Instead, she slows her pace, bending down every few minutes to scratch behind its ears or murmur something softly to it when she thinks no one else is around to hear her.
The first time I saw her do it, I had been sitting across the street, watching from a distance the way I always do.
She was crouched down in the middle of the walkway, her blonde hair falling forward over her shoulder as she cupped the dog’s face in both hands and pressed her forehead gently against its nose.
The sound of her voice had been so soft I could barely hear the words. But I swear the tenderness settled somewhere deep in my chest. Livingston is kind in a way the world has never been to her.
There’s a quiet warmth that lives in everything she does, in the way she moves through the world with a careful gentleness that most people probably mistake for weakness. I fear that she could never love the kind of darkness that lives inside me.
The monstrous rage.
The absolute lack of empathy I feel for anyone who isn’t her.
If it ever came down to it, I would choose Livingston over anyone.
Over everyone.
It wouldn’t even be a choice.
I would choose her without half a thought, even over my twin brother.
The thought pulls a quiet smirk from my lips.
Not because I doubt my brother would do the exact same thing.
Tristan Vale might be the only person in the world who understands that kind of devotion better than I do.
If someone ever threatened his girl, Winter, he wouldn’t hesitate for a second. He would burn entire cities to the ground if it meant keeping her safe.
And if it came down to choosing between me and her, I have no doubt my twin would cut me into pieces without losing a minute of sleep. The respect between us runs deep enough that neither of us would ever question it.
Which is exactly why he understands why I’m here. He didn’t say hey, maybe don’t fly across the world to stalk some girl you met once when you were ten.

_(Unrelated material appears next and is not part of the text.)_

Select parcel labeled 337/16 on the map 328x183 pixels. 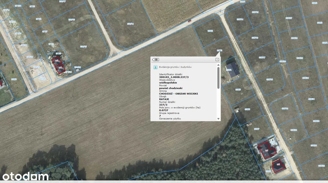click(x=255, y=38)
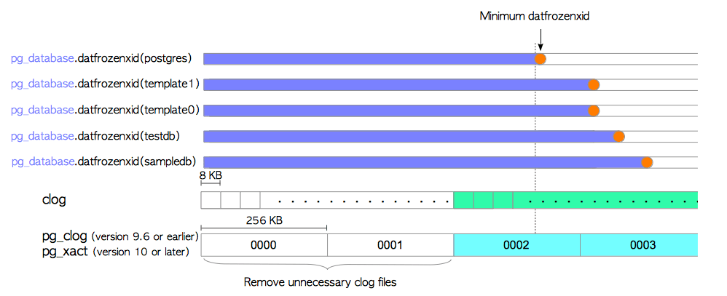Viewport: 727px width, 296px height.
Task: Click the orange marker on testdb bar
Action: point(619,137)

He didn’t ask me for an explanation, instead, he drove me to the airport.
I don’t consider myself or my brother anything like our father at all. We get our looks from him, I suppose. Our height and the jet black hair, but there’s something else we get from him that most people would say is an unbecoming trait.

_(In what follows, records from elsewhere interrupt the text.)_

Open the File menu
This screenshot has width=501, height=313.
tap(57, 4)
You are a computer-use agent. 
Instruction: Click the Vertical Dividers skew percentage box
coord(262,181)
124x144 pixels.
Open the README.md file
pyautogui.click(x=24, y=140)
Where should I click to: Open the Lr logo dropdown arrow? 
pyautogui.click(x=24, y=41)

Whatever we want we get, and we will fight for it until someone surrenders and hands it over. I’ve heard people liken my father to a monster, but the things that he covets and desires aren’t what interests Tristan and myself.
Our father wants power, money, the souls of people he can control. My brother and I have one track minds, I’d say. All of our time, attention, and devotion are poured into one thing.
In his case, it’s our foster sister Winter LeBlanc. For me, no matter how many times our father told me I was wasting my potential, how I could have so much more in this life if I would just stop fixating on a girl who probably doesn’t even remember me, that was never an option.
Because Livingston Rhodes has been my entire life since the day I laid eyes on her, and her name will be the last thing to pass my lips before I leave this earth.
Even when I was too young to understand what the feeling meant, she lived quietly in the back of my mind. When I was a teenager and finally old enough to start looking for her, the search consumed every part of my life. Every decision I made, every connection I built, every skill I learned eventually circled back to the same goal.
Finding her.
Making sure she was safe.
Now that she’s finally within reach, the ache I thought would disappear has only grown worse.
For years I imagined that being close to her again would settle something restless inside me, that seeing her in person would somehow quiet the constant tension that has lived under my skin since the day she disappeared from my life.
Instead, the opposite has happened. Being this close to her without touching her is unbearable. Watching her walk just a few paces ahead of me without being able to reach out and pull her into my arms feels almost impossible to endure.
I want to know what her hair feels like sliding between my fingers. I want to hear the sound she makes when she laughs without trying to hide it. I want to hold her against my chest and promise her that the rest of her life will be safe. The thought of never having any of those things twists something violent in my chest. Because my girl should never have to walk through the dark alone.
I immediately match Livingston’s pace when she slows.